▸ **QUESTIONS**:
**A.** Copy word for word the part of the excerpt on Cerutty and Maffetone from "Maffetone’s method is" up to and including "a five-time winner.".
**B.** According to the excerpt on Cerutty and Maffetone, who is Maffetone's best known success?
**C.** Summarize the excerpt on Cerutty and Maffetone in two sentences.
(EXTRACTED TEXT begins)
Percy Cerutty is one of the forgotten coaches of the 20th century. His most notable protégé was Herb Elliott who won the 1,500m gold at the 1960 Rome Olympics and knocked six seconds off the world record for a mile, that’s pretty good to have on your resume. Cerutty’s methods were consider eccentric and bizarre yet I found some commonality between what he coached and the work of Wim Hof and Phil Maffetone. It’s useful to understand their common ground as, while Hof and Maf aren’t specifically coaching runners, the underlying principle is important to all distance runners and building health. Let’s begin by recapping Maf and Hof!

Phil Maffetone

I’ve discussed Maffetone’s work at length previously. While he wasn’t a running coach, his work as a chiropractor helped many long distance athletes improve their times. His main concept is to build the aerobic system so exercise becomes fuelled by burning fat. Athletes do this by training to a heart-rate calculated using their age, muscle-testing for weakness and changing the diet to eat fewer processed foods, grains, dairy products and animal fats while eating more vegetables, fruits, nuts and seeds.

Coming up with a definition of health is an interesting conundrum, because when you when try, it ends up being defined by a negative. The negative being the absence of illness, injury or any other way the body may be malfunctioning. Just saying health is the perfect functioning of the body doesn’t say much.

Maffetone’s method is about eliminating or reducing, to an allowable level, those things which cause ill-health. When many athletes train they often do so with too much intensity which causes the parasympathetic nervous system to rev up, create adrenaline and generally cause the body to become unhealthy due to the waste products caused by anaerobic metabolism. Maf focuses them on improving the aerobic system to delay the anaerobic system from kicking in and lower its overall use.

While he never specifically coached athletes, he helped them get healthy by improving their aerobic base. His best known success is Mark Allen, who went from runner-up in multiple Hawaii Ironman races to being a five-time winner.
(EXTRACTED TEXT ends)
(SOURCE DATA begins)
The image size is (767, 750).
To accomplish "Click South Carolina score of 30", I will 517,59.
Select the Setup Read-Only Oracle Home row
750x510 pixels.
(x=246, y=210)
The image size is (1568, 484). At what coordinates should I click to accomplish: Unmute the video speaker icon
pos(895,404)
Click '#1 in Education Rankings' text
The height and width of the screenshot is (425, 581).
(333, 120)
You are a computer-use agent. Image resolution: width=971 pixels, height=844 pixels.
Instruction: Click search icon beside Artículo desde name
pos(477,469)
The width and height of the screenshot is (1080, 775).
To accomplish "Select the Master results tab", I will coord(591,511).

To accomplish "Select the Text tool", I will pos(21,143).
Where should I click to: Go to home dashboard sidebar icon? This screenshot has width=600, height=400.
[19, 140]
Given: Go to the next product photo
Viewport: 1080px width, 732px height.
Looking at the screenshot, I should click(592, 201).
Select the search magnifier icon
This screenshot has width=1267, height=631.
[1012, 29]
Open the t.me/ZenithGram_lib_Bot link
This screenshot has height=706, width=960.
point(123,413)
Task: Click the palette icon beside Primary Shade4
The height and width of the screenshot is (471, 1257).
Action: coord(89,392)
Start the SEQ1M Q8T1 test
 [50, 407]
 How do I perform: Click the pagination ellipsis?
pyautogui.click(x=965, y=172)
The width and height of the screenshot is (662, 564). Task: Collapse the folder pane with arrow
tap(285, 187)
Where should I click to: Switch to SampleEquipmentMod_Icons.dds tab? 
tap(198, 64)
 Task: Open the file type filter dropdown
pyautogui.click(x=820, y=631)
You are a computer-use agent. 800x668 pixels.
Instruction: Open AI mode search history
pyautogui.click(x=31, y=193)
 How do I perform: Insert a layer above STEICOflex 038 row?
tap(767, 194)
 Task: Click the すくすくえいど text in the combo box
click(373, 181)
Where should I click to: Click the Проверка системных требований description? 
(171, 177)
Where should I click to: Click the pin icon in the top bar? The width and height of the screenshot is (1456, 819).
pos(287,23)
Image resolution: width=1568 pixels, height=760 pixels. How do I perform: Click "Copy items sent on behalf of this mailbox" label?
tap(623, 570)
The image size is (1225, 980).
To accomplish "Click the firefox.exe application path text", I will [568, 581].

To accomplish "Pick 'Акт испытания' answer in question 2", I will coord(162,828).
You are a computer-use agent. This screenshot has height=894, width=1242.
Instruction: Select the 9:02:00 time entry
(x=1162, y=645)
(SOURCE DATA ends)
▸ **RESPONSES PER TASK**:
**A.**
Maffetone’s method is about eliminating or reducing, to an allowable level, those things which cause ill-health. When many athletes train they often do so with too much intensity which causes the parasympathetic nervous system to rev up, create adrenaline and generally cause the body to become unhealthy due to the waste products caused by anaerobic metabolism. Maf focuses them on improving the aerobic system to delay the anaerobic system from kicking in and lower its overall use.

While he never specifically coached athletes, he helped them get healthy by improving their aerobic base. His best known success is Mark Allen, who went from runner-up in multiple Hawaii Ironman races to being a five-time winner.

**B.** Mark Allen, who went from runner-up in multiple Hawaii Ironman races to five-time winner.

**C.** Percy Cerutty, coach of 1960 Olympic 1,500m champion Herb Elliott, used methods considered eccentric that share common ground with the work of Wim Hof and Phil Maffetone. Maffetone, a chiropractor rather than a running coach, helped distance athletes such as Mark Allen by building their aerobic system through age-based heart-rate training, muscle-testing and diet changes, reducing the ill-health caused by overly intense training.